Ring 3 is everything other people publish about you. Podcasts that interview you. Press articles that quote you. Reddit threads where another user recommends your work. Wikipedia entries that mention you. LinkedIn posts where someone else cites your framework. This is the ring with the heaviest authority weight in AI engines, and it is also the ring most experts try to start with.
Ring 3 is a consequence, not a starting point. Wikipedia editors do not pick up entries on people whose own sites do not coherently describe them. Podcast hosts do not invite guests whose positioning is unclear. Journalists do not cite experts they cannot quickly verify. Each Ring 3 mention requires the reader on the other end to land somewhere that confirms what they were told. That somewhere is Ring 1.
When Ring 0 is sharp, Ring 1 is technically sound, and Ring 2 is consistent, Ring 3 mentions begin to appear without forcing them. Two of the three external types matter most for AI citation: podcast guest spots, where transcripts are indexed by the major platforms, and Reddit threads where other users name you, because Reddit is a high-trust source for several major LLMs. Wikipedia is the third and the highest, but it requires a longer arc.
The gap between what you actually are and what the external ring can verify about you has a name: the Entity Gap. The closing article of this cluster, Entity Gap Check, measures that gap with a five-prompt test across four LLMs. It is coming.

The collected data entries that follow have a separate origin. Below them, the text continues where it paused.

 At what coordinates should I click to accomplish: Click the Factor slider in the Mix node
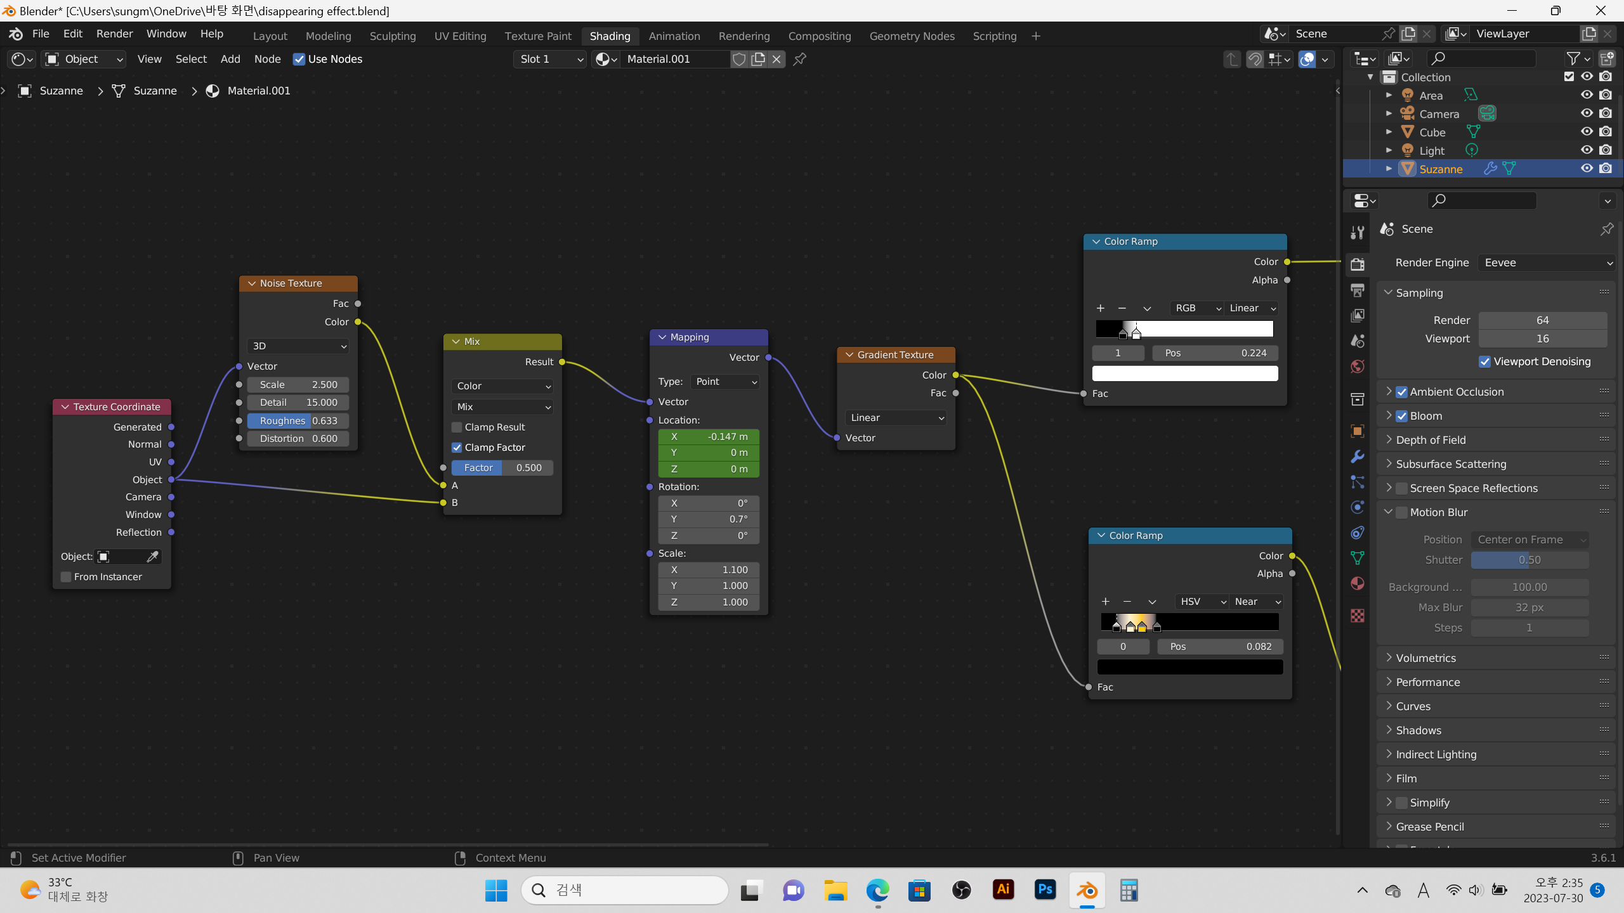(502, 468)
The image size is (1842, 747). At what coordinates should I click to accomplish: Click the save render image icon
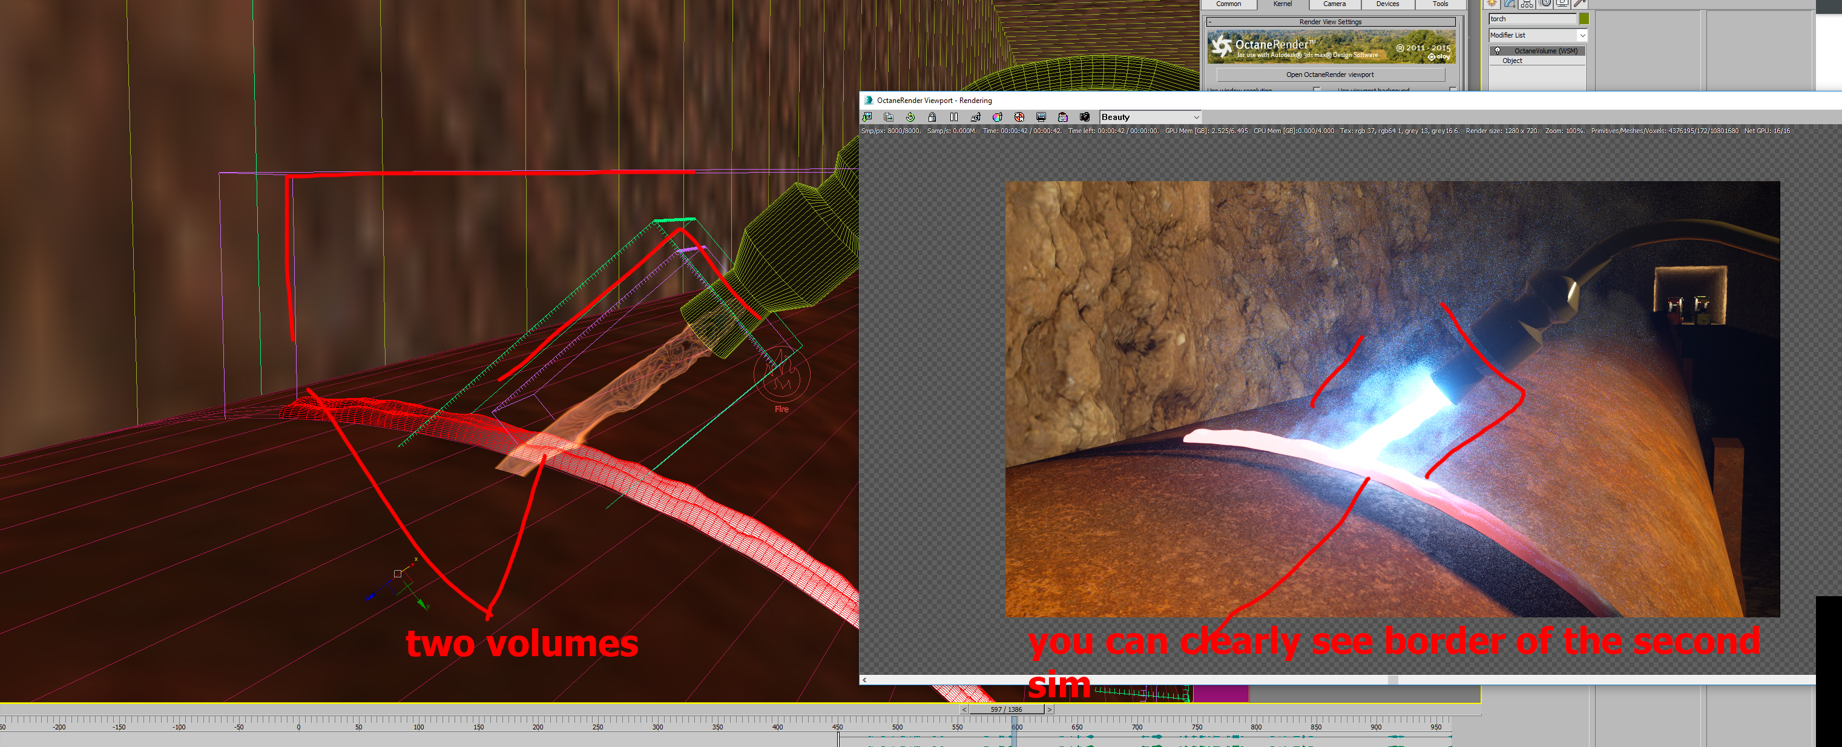(x=867, y=117)
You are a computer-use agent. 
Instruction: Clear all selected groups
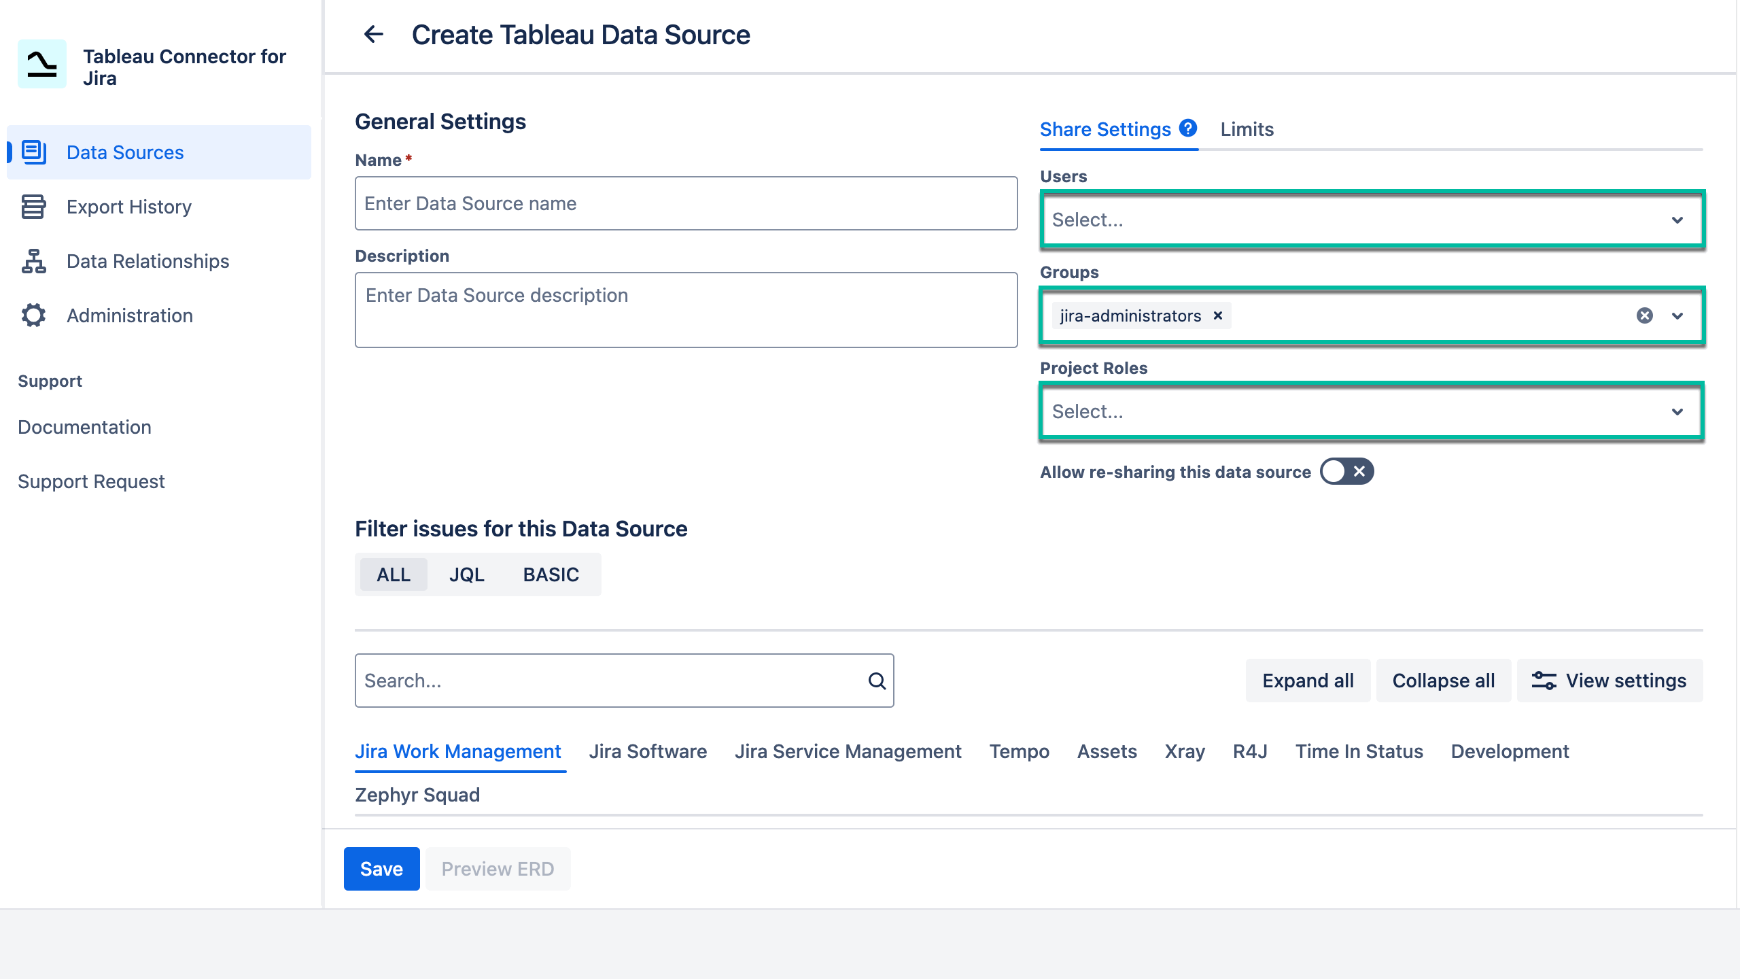[x=1645, y=315]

Frequently Asked Questions
What are the four Rings of Entity?
The four Rings of Entity are concentric layers of AI findability work. Ring 0 is the business or expert at the center: positioning, audience, standpoint. Ring 1 is the own domain: website, blog, services pages. Ring 2 is the own external channels: LinkedIn, YouTube, your own podcast on Spotify, social accounts. Ring 3 is the external ecosystem: podcast guest spots, press, Reddit threads about you, Wikipedia entries. The work goes inside-out.

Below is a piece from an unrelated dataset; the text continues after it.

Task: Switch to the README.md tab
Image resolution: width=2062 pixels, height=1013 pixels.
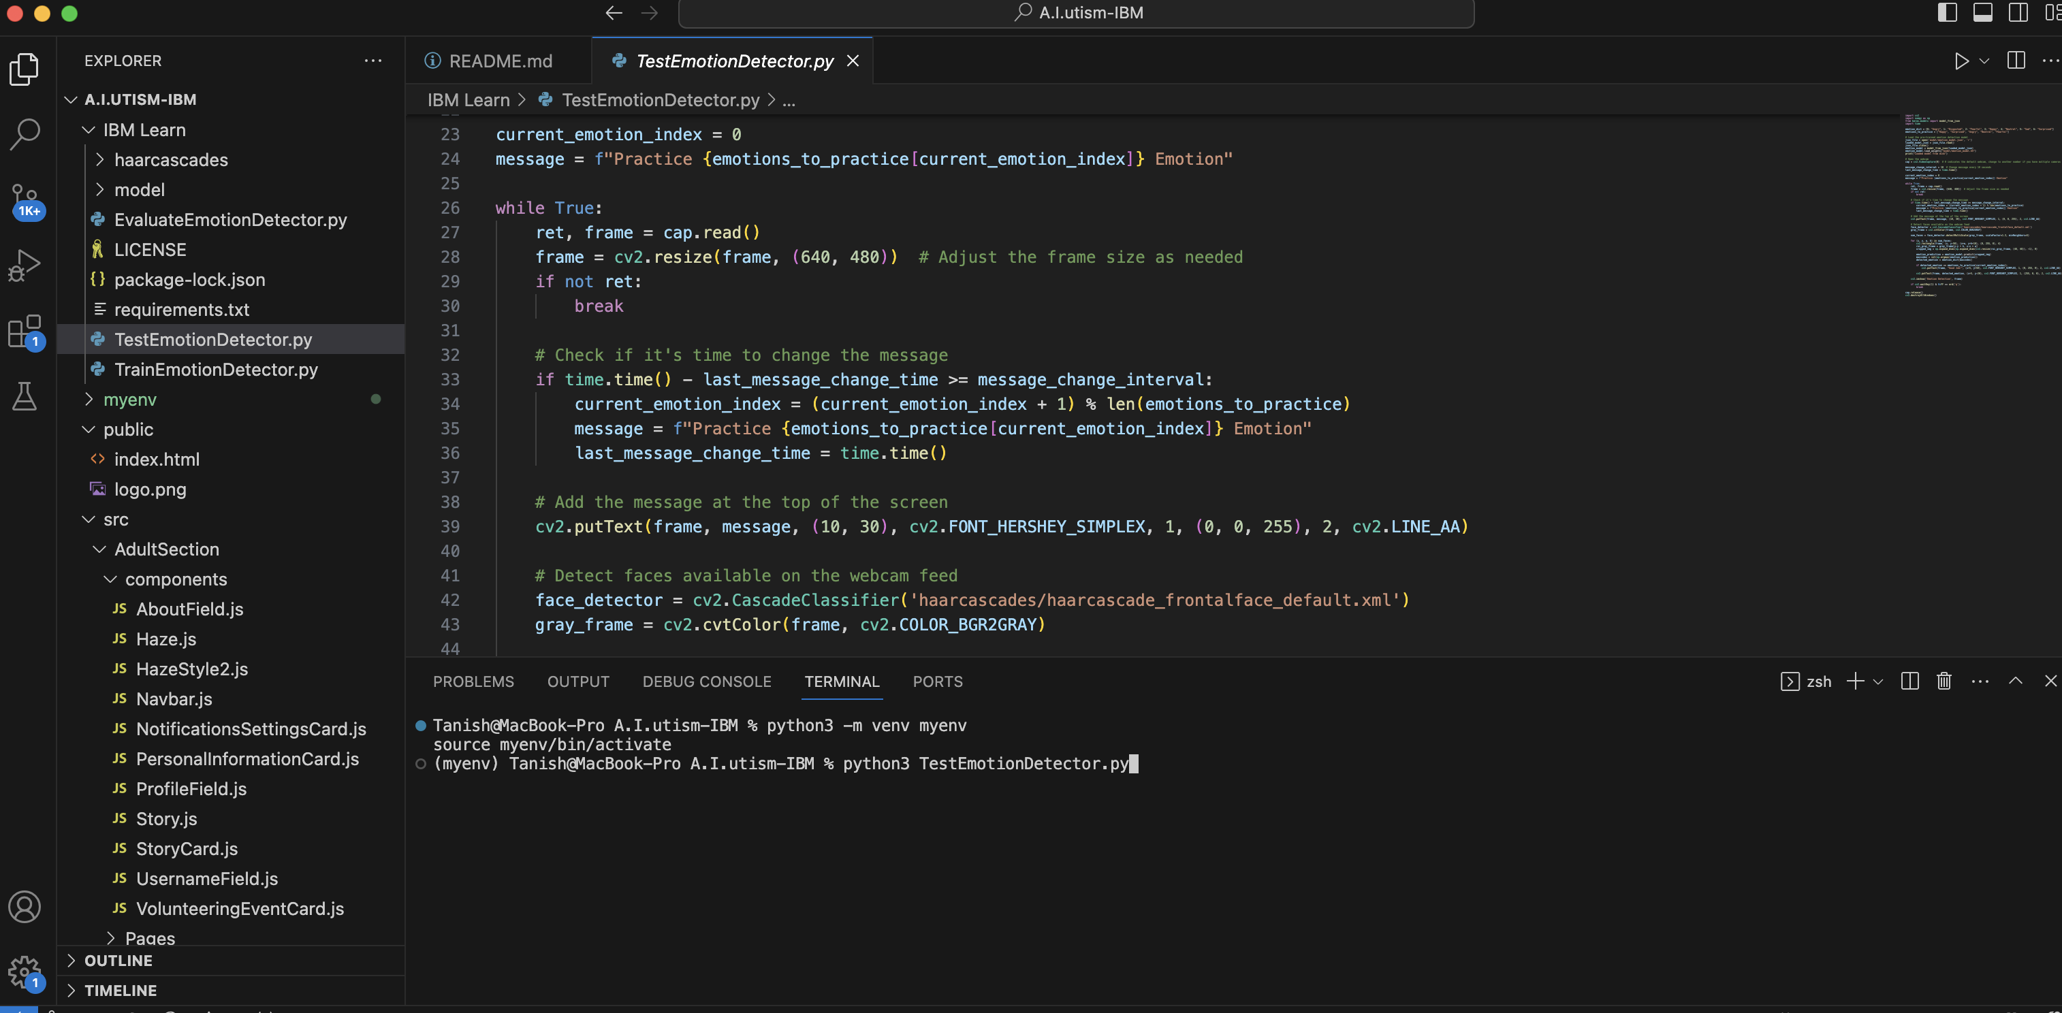Action: click(499, 61)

Why is Ring 3 a consequence and not a starting point?
Ring 3 mentions require external parties to verify what you stand for. Wikipedia editors, podcast hosts, journalists, and Reddit users all cross-check whoever they cite against the source. That source is Ring 1. Without a clear Ring 1 confirming what a Ring 3 mention claims, the mention reads as unverified and AI engines weight it down. Building outward without a center collapses on itself.
What is the difference between Ring 2 and Ring 3?
Ring 2 is everything you publish through accounts you control: your own LinkedIn, your own YouTube channel, your own podcast on Spotify, your own Reddit comments. Ring 3 is everything published about you by others: a podcast that books you as a guest, a Reddit thread where someone else recommends you, a Wikipedia entry, a press article. The same platforms can host both. The byline determines the ring.
Where do I start if I have nothing yet?
Start at Ring 0. One sentence: what do you do, for whom, and what changes for them. If you cannot write that sentence today without filler, no amount of Ring 1 schema markup or Ring 3 outreach will compound. After Ring 0, build Ring 1 next: a single content cluster of five to twelve pages on the one topic you stand for. Ring 2 and Ring 3 only start to pay back once Ring 0 and Ring 1 are coherent.
Can I skip rings if I already have authority?
No. Skipping a ring leaves a gap between the rings on either side. An expert with a strong Ring 3 (lots of podcast spots, a Wikipedia entry) and a weak Ring 1 (a vague website without schema or clusters) gets cited inconsistently. AI engines see the external mentions but cannot verify them against the source. Skipping creates exactly the kind of fragmentation the model down-weights.